If ` alpha, beta` are the roots of the equation ` ax^(2) +2bx +c =0 and alpha +h, beta + h` are the roots of the equation ` Ax^(2) +2Bx + C=0` then

To solve the problem step by step, we start with the given information about the roots of the equations. ### Step 1: Identify the roots of the first equation The roots of the equation \( ax^2 + 2bx + c = 0 \) are given as \( \alpha \) and \( \beta \). By Vieta's formulas: - The sum of the roots \( \alpha + \beta = -\frac{2b}{a} \) - The product of the roots \( \alpha \beta = \frac{c}{a} \) ### Step 2: Identify the roots of the second equation The roots of the equation \( Ax^2 + 2Bx + C = 0 \) are given as \( \alpha + h \) and \( \beta + h \).

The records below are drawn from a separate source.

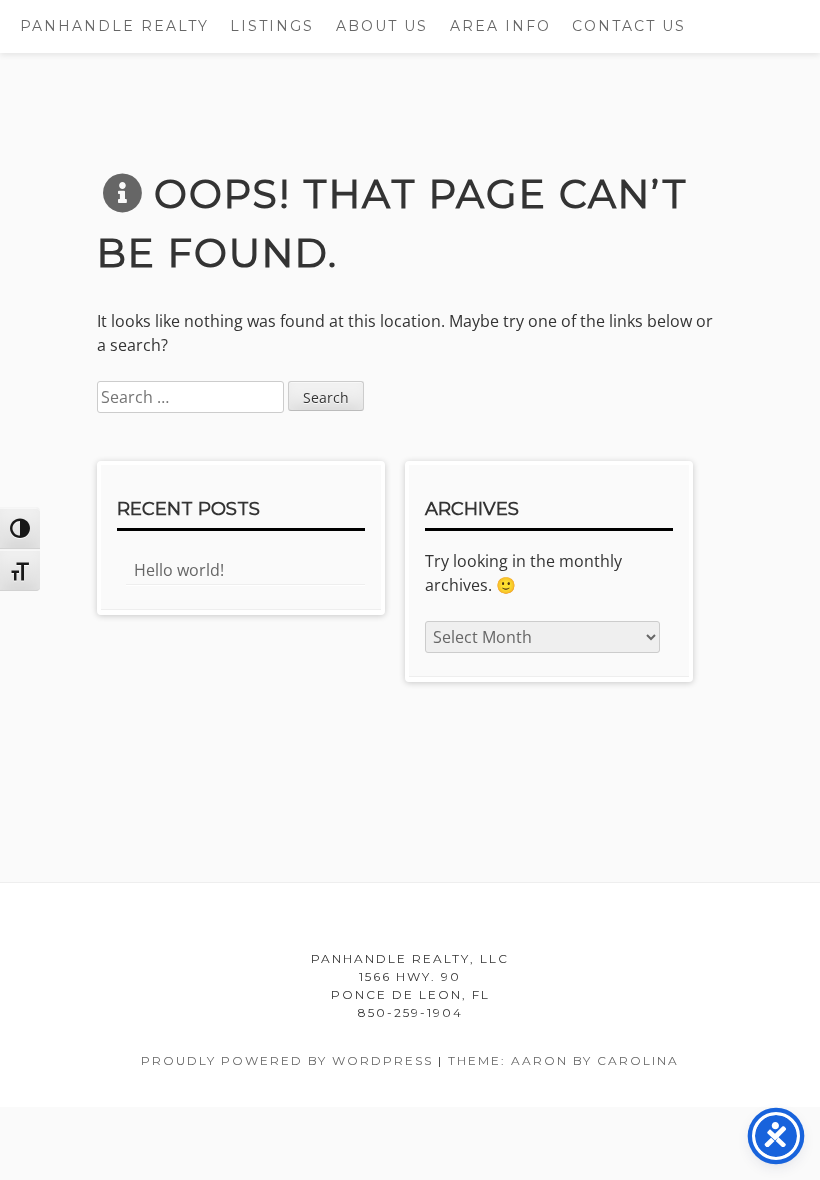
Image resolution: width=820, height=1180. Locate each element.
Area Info (500, 26)
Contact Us (629, 26)
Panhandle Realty (114, 26)
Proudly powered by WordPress (287, 1060)
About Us (382, 26)
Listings (272, 26)
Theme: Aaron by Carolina (563, 1060)
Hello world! (179, 570)
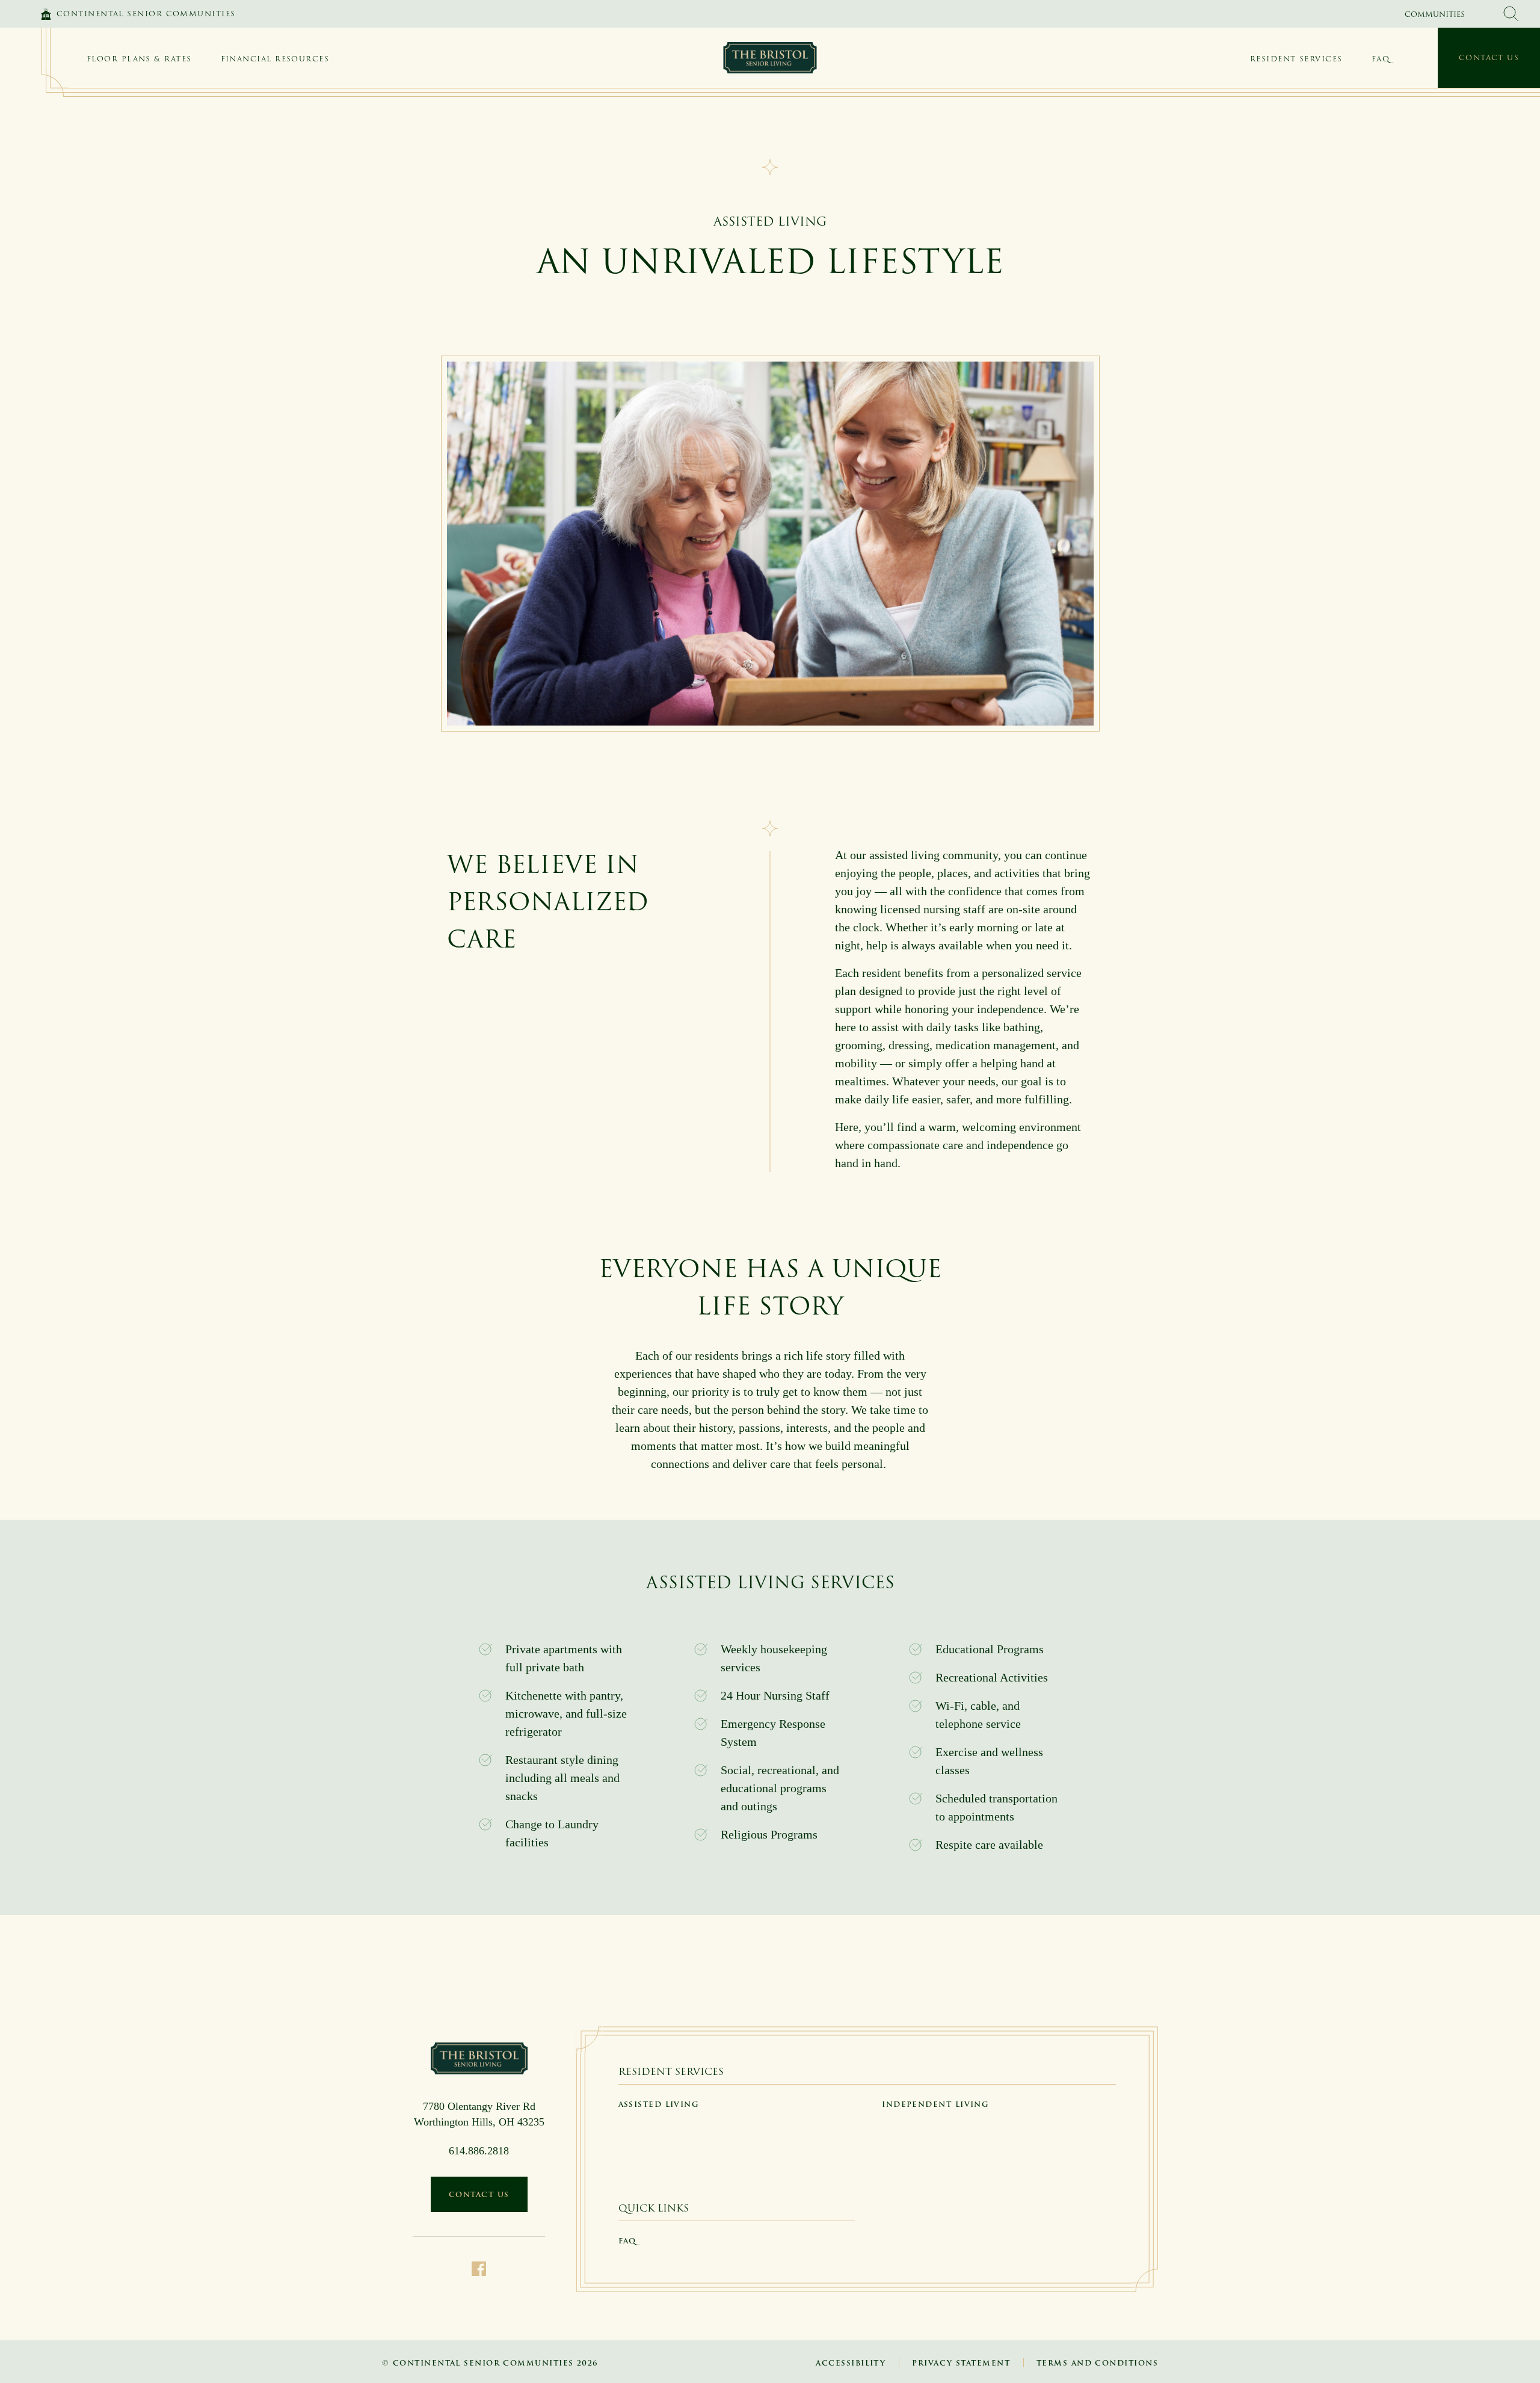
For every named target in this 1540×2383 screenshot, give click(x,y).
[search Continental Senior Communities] (1511, 14)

Again, using Vieta's formulas: - The sum of the roots \( (\alpha + h) + (\beta + h) = -\frac{2B}{A} \) - The product of the roots \( (\alpha + h)(\beta + h) = \frac{C}{A} \) ### Step 3: Set up the equation for the sum of the roots From the sum of the roots of the second equation, we have: \[ \alpha + \beta + 2h = -\frac{2B}{A} \] Substituting the value of \( \alpha + \beta \) from Step 1: \[ -\frac{2b}{a} + 2h = -\frac{2B}{A} \] ### Step 4: Solve for \( h \) Rearranging the equation to isolate \( h \): \[ 2h = -\frac{2B}{A} + \frac{2b}{a} \] Dividing everything by 2: \[ h = -\frac{B}{A} + \frac{b}{a} \] ### Step 5: Final expression for \( h \) Thus, we can express \( h \) as: \[ h = \frac{b}{a} - \frac{B}{A} \] ### Conclusion The final result is: \[ h = \frac{b}{a} - \frac{B}{A} \]